Statistical significance analysis

To assess the robustness of our results, we trained the full model and all ablation variants using three different random seeds (42, 123, 2024). For each model, we reported the mean accuracy and standard deviation across these runs. The full model achieved 82.3% ± 0.3% on CommonsenseQA, showing low variance and consistent convergence across seeds.

To verify that the observed improvements are statistically meaningful, we conduct a paired two-tailed t-test comparing the full model to:

  1. 1.

    The strongest existing baseline (76.0% in Table 4)

  2. 2.

    The text-only variant (BERT classifier)

The full model is significantly better than both baselines with:

  1. 1.

    p < 0.01 (vs. strongest existing baseline)

  2. 2.

    p < 0.01 (vs. text-only model)

These results demonstrate that the performance gains are statistically significant and not due to random variation.

Conclusion and future work

In this study, we proposed a hybrid reasoning framework that integrates contextual language representations from BERT with relational knowledge encoded through GATv2-based graph neural networks. By constructing targeted subgraphs from ConceptNet and fusing them with deep semantic embeddings, the model is able to capture both linguistic context and structured world knowledge—two complementary components essential for knowledge-intensive question answering.

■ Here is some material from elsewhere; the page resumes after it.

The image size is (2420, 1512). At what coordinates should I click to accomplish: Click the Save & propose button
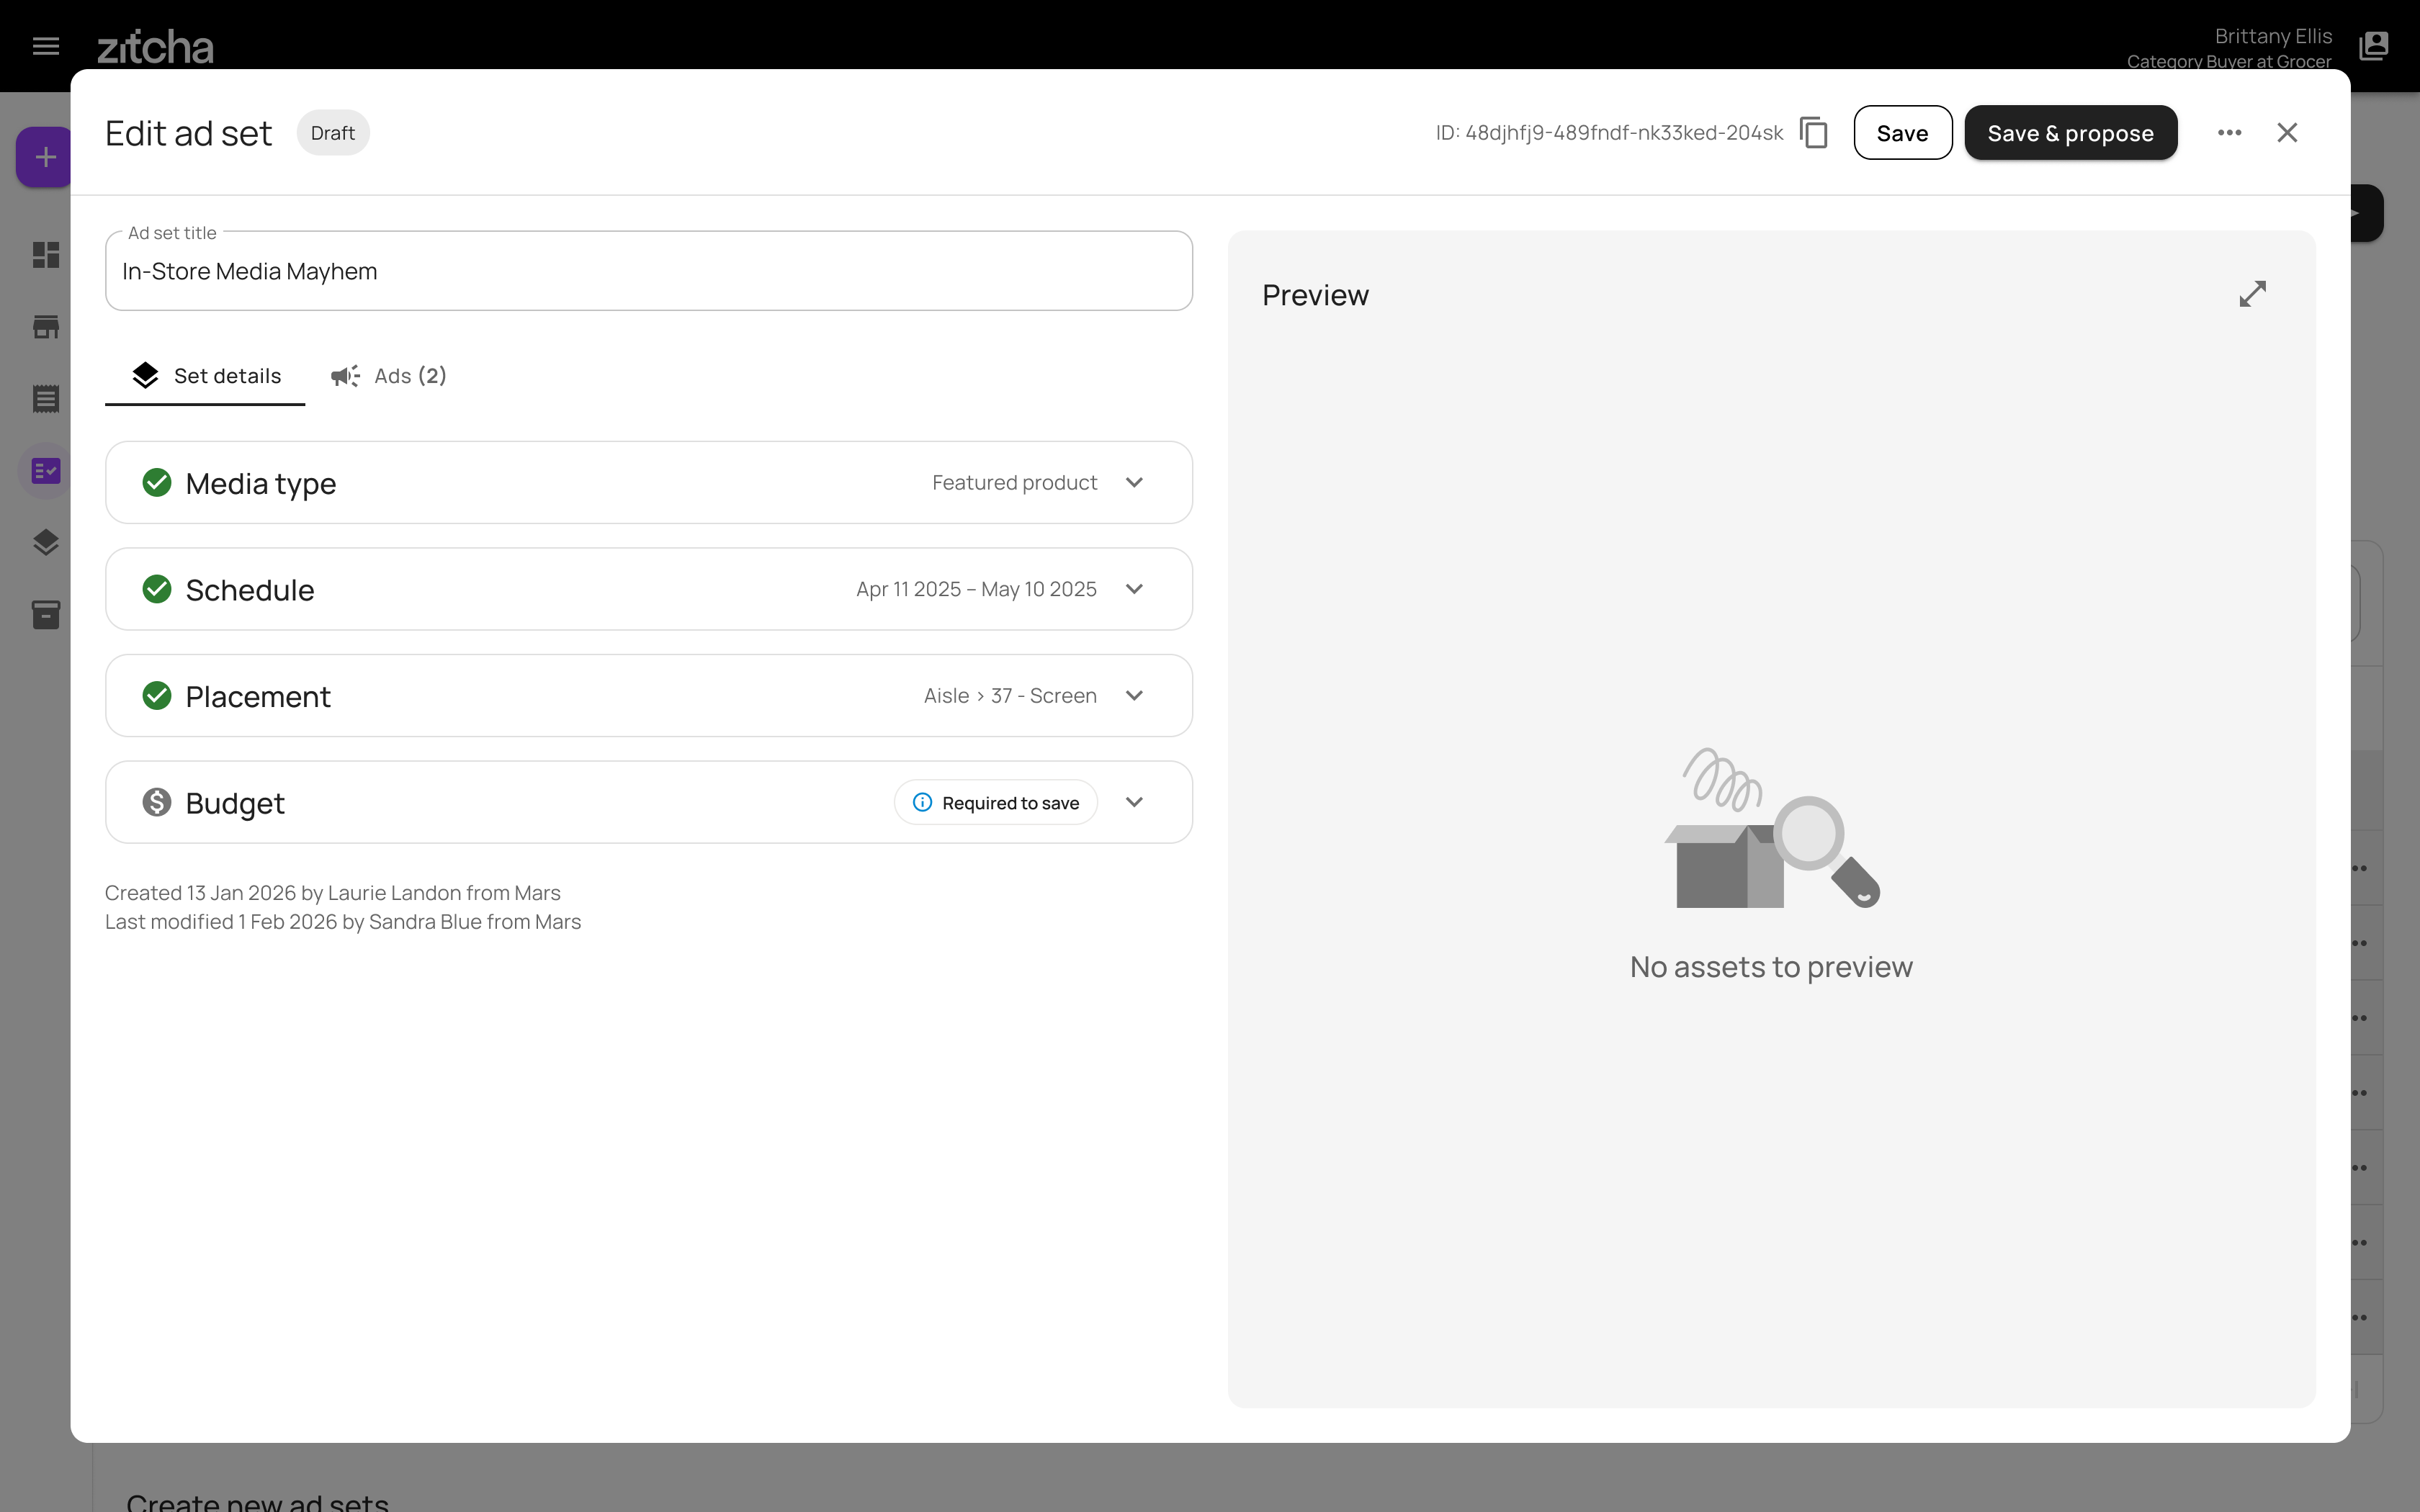point(2070,133)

Across two distinct benchmarks, the proposed model demonstrated substantial performance gains. On CommonsenseQA, the model achieved 82.3% accuracy, outperforming the baseline BERT model and highlighting the benefit of incorporating relational knowledge into commonsense reasoning. On the hybrid science-and-commonsense OpenBookQA dataset, the model reached 86.21% accuracy, further confirming the effectiveness of combining textual semantics with knowledge graph reasoning.

The results provide three important insights:

  1. 1.

    Language models benefit significantly from explicit relational structures in tasks requiring reasoning beyond surface-level text;

  2. 2.

    GATv2 effectively captures directional and contextual dependencies within localized subgraphs; and

  3. 3.

    Joint training encourages complementary learning between text-based and graph-based representations.

Overall, this work demonstrates that tightly coupling language understanding with structured reasoning yields meaningful improvements in knowledge-intensive question answering, offering a promising direction for future research in hybrid Neuro-Symbolic AI.

In future work, we plan to leverage large-scale entity disambiguation models to better align question tokens with knowledge graph nodes. Also, incorporating explicit multi-hop path search could guide attention across more distant nodes. Finally, it would be useful to combine multiple knowledge sources such as Wikidata and ATOMIC alongside ConceptNet to enrich graph representations.